Right, and in the case of a new player, I would assert that this is currently doing a really bad job at showing what this game really is about, aka, automation. During phase 1, the game provides you automatically with a small factory that crafts iron plates, where you have to manually feed coal in. In phase 2, you're kind of expected to reproduce it. The game makes no effort or indication that you can mix iron and coal on a single belt to feed the smelters, so you're bound to reproduce the same scheme as in phase 1, aka running around manually feeding coal to smelters. Unless the robot drops for you some example factory that does this, I would put money on the table to bet that no new player who has never seen the game in action before would come up with this design on their own.

Plus, the belt mixing is tricky to do, and only a short-term, compact solution. And with no splitters, this means having to run more than one coal line to do copper, iron and bricks, and powering up the boilers.
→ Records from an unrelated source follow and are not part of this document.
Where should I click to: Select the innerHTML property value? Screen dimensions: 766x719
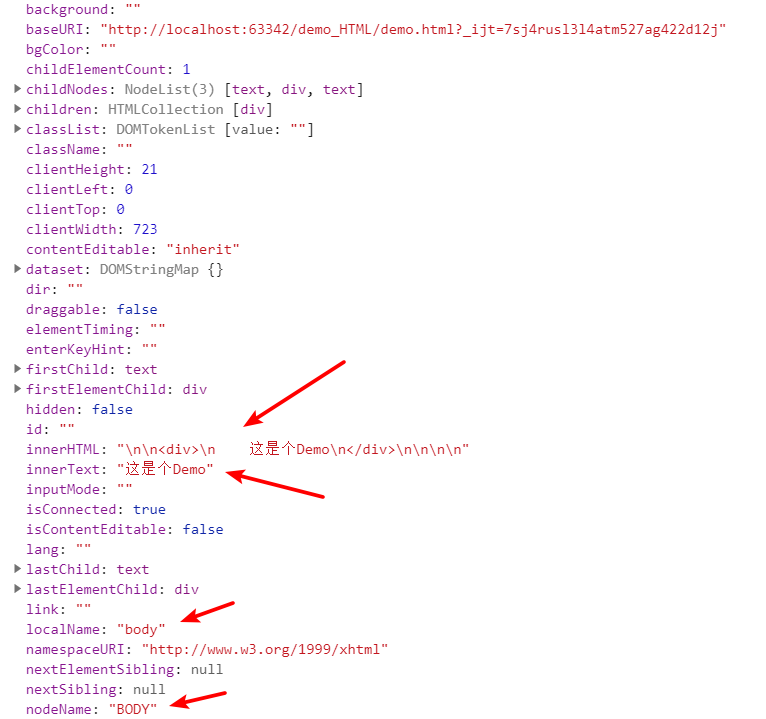point(293,449)
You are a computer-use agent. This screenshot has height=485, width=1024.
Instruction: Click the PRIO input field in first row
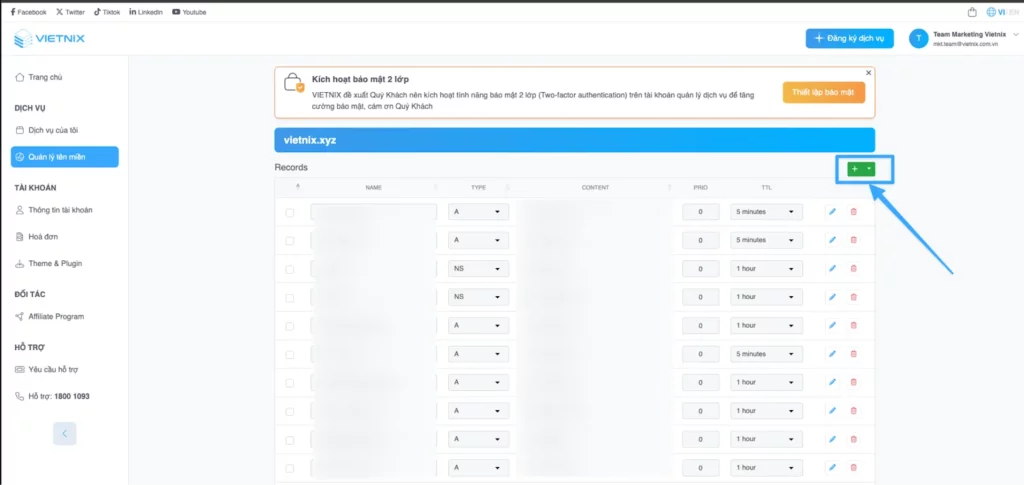(x=701, y=212)
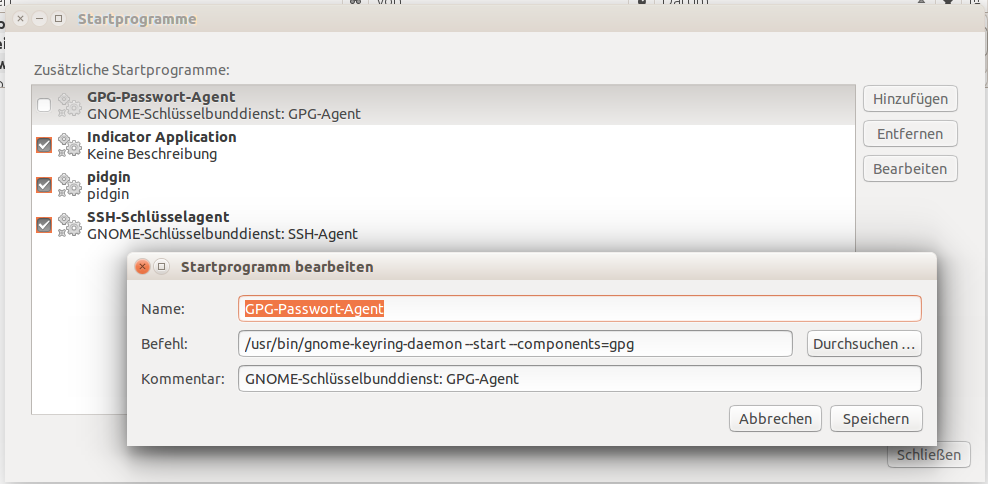Maximize the Startprogramm bearbeiten dialog
The image size is (988, 484).
coord(161,267)
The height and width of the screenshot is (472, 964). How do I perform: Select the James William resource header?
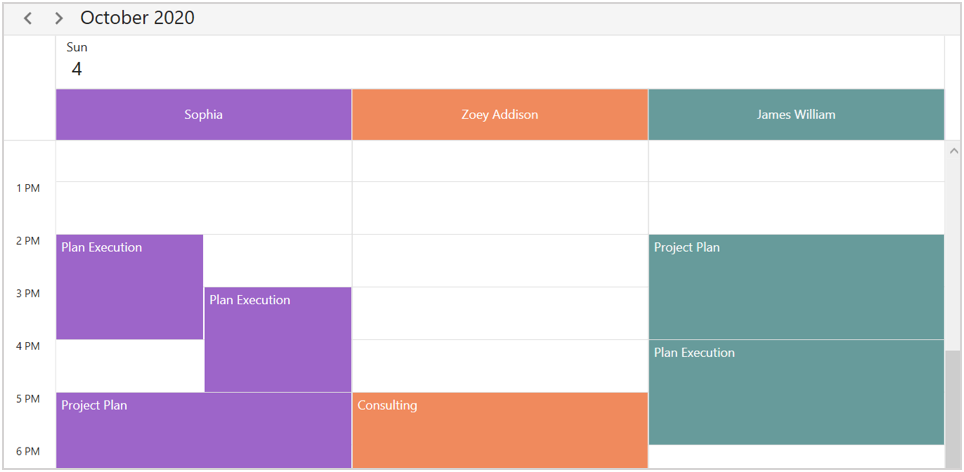795,114
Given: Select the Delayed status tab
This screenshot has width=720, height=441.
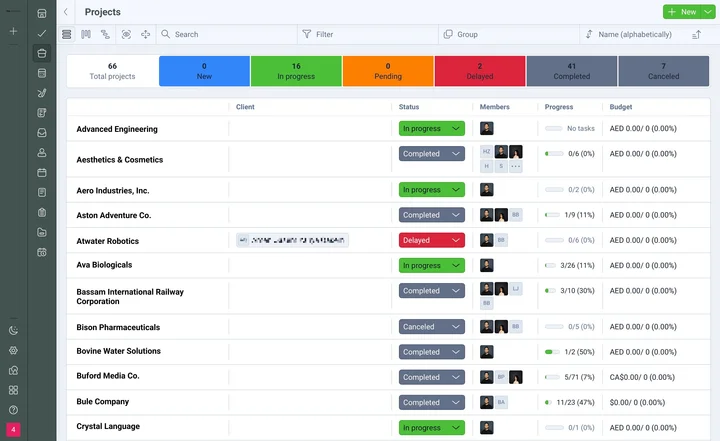Looking at the screenshot, I should tap(479, 71).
And then trying to tie a belt around for distributing ammo to turrets with no underground belts could only result in some of the worst spaghetti nightmare factory, or, you know, as I said, continue what you've learned from phase 1, and continue running around manually feeding everything.

This is not what this game's about, both for a player who never played the game before, and veterans.

I would strongly suggest giving splitters and underground belts for phase 2, and/or having the robot demonstrate mixed belts techniques, either in phase 1, or in phase 2.